Independent Monitoring of Nationally Determined Contributions
Many nationally determined contributions (NDCs) include targets for reducing deforestation, and there is potentially much to be gained by framing IM activities as contributing to the transparency and implementation of NDCs. Without significant improvements to governance, including more effective monitoring, initiatives to mitigate carbon emissions from the forest sectors contained in the NDCs risk failing, not to mention potentially threaten the land rights and livelihoods of vulnerable communities.
While increased participation in, and accountability of, NDCs is desirable, the capacities and mechanisms for civil society to monitor and track the emission reductions from forest sector mitigation activities are currently limited due to its technical complexities and lack of access to government data.29 In the short to medium term at least, the greatest potential added value of IM in relation to NDCs is to focus on the governance aspect of forest, and potentially land-use mitigation actions. NDCs are prepared and implemented in several stages, including the design of the mitigation measures, the elaboration of implementation and investment plans, the improvement of capacities and institutions, and finally, implementation.30 Each stage could potentially be subjected to IM. However, at least in the short-term, the most pragmatic application of IM in the context of NDCs could be to focus on monitoring the implementation of individual activities contained in government action plans. This could include monitoring of their adherence to legal requirements and sustainability requirements (enshrined in law, in safeguards linked to the delivery of funds, or in specific contractual agreements between implementers and local governments and/or populations). The high-profile and multi-stakeholder nature of national NDC dialogues can also provide a new forum for highlighting some of the weaknesses of land-use governance and for driving forest and land-use governance reforms.
Conclusion
IM is not a specific tool, a single system or a one-serves-all approach. It is rather a diversity of approaches and initiatives with the purpose of increasing transparency and improving governance through constructive, evidence-based engagement and rigorous application of professional methods. Independent monitors have increasingly built on the legitimacy acquired in the fields of FLEGT and applied their skills to other fields within the natural resource sector, such as REDD+, with further expansion potentially including commodity production and possibly even NDCs.
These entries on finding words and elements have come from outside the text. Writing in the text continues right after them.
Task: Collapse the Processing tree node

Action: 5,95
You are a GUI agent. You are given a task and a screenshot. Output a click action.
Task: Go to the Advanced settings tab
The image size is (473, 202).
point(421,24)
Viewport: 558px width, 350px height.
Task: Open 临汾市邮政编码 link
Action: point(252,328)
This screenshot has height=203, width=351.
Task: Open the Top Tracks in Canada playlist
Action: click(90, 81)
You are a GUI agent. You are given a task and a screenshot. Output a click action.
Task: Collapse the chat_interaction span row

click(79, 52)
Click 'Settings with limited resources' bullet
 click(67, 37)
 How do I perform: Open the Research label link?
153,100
It is important to emphasise that, for IM to truly have an impact on natural resource governance, after the investigations and production of analytical reports, these findings need to reach the appropriate audience. These are, for instance, national governments of both producing and consuming countries, the EU in the VPA context, the World Bank and the Central African Forest Initiative (CAFI). In the REDD+ context, this audience is the Green Climate Fund (GCF). For tracking progress on NDCs, the audience is also the UNFCCC. And in the context of commodity production, the audience are international NGOs, private sector actors and the general public. Also, the role of IM is not primarily to engage in advocacy. Rather, it is to generate trust by producing reliable, rigorously documented evidence, linked to the performance of legal or contractual obligations. The establishment of networks between mandated and non-mandated independent monitors, as well as more advocacy-minded organisations engaged in the scrutiny of natural resource governance, can be an effective way of leveraging the respective strengths of the different network members. This will in turn influence natural resource governance and reform processes more effectively (subject to the availability of resources).
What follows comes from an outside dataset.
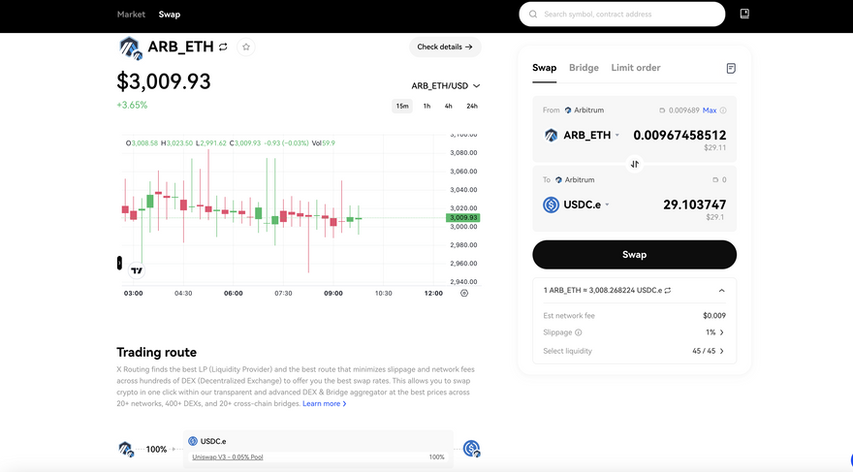Viewport: 853px width, 472px height.
Task: Select the 15m chart interval
Action: (x=401, y=106)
Ten years ago, the forest sector in most countries was centralised, opaque and non- participatory. Despite the major improvements made through FLEGT and REDD+, the situation remains critical. In these policy contexts, IM has earned its stripes as a legitimate activity through which non-state actors can influence natural resource governance. Its application to corporate and public sector commitments to decoupling commodities from deforestation or even NDCs can potentially help open up the agricultural, and more broadly the land-use sector to similar improvements.